Mixture of poisson's with large sample size

I’m attempting to fit a mixture of discrete values where there is a large sample size but many repeated values. For example, in this mixture of Poisson’s with 10,000 observations, there are only 24 unique values

from numpy.random import choice, poisson, seed
from numpy import array, unique
from torch import tensor

from pyro.infer.mcmc.api import MCMC
from pyro.infer.mcmc import NUTS
from pyro.infer import config_enumerate
from pyro import distributions as dist
from pyro import plate, sample, set_rng_seed, poutine


set_rng_seed(1)
seed(1)

n = 1000
alpha = array([0.4, 0.6])
lam = array([3., 10.])

z = choice(len(alpha), size=n, p=alpha)
data = poisson(lam[z], n)
values, counts = unique(data, axis=0, return_counts=True)

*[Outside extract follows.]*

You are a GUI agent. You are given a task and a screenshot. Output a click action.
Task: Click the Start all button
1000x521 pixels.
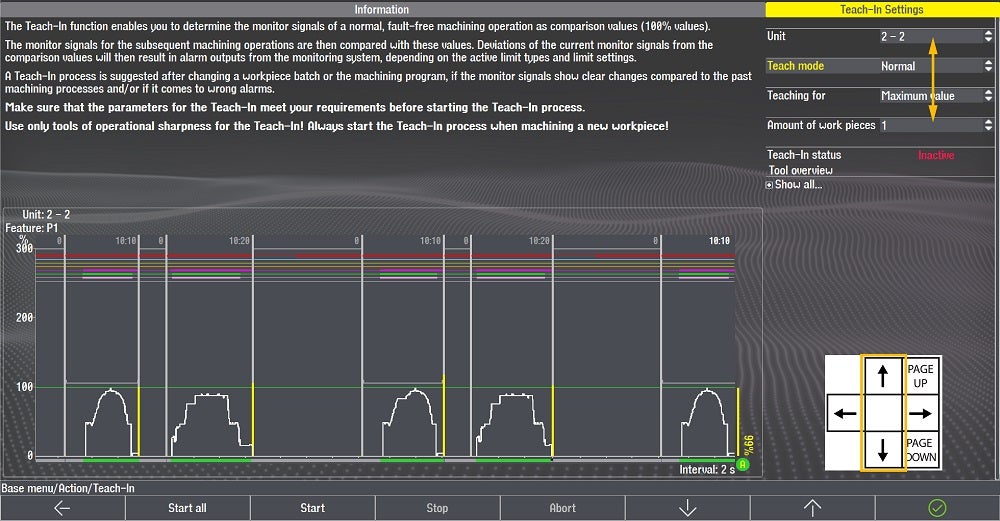pos(187,508)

In Stan, it is possible to directly modify the likelihood by multiplying by the number of times that value has been seen, e.g.

model {
    real contributions[K];

    // priors....

    for (n in 1:N) {
        for (k in 1:K) {
            contributions[k] = log(theta[k]) + normal_lpdf(values[n] | mu[k], sigma[k]);
        }

        target += log_sum_exp(contributions) * count[n];
    }
}

My understanding of pyro is that you can use pyro.poutine.scale to accomplish something similar

@config_enumerate
def model(values, counts, mu0, sigma0, pi0):
    # priors
    mu = sample("mu", dist.Normal(mu0, sigma0).to_event(1))
    theta = sample("theta", dist.Dirichlet(pi0))
     
    with plate('data'), poutine.scale(scale=counts):
        Z = sample('Z', dist.Categorical(theta))
        sample('obs', dist.Poisson(mu[Z]), obs=values)

However, I think this throws off the enumeration of Z’s and now during enumeration, all observations of a given value are assigned Z=1, etc. When I fit the model to data without poutine.scale, the true mu’s and theta’s are recovered well, but that does not happen with scaling. Is there any way around this issue?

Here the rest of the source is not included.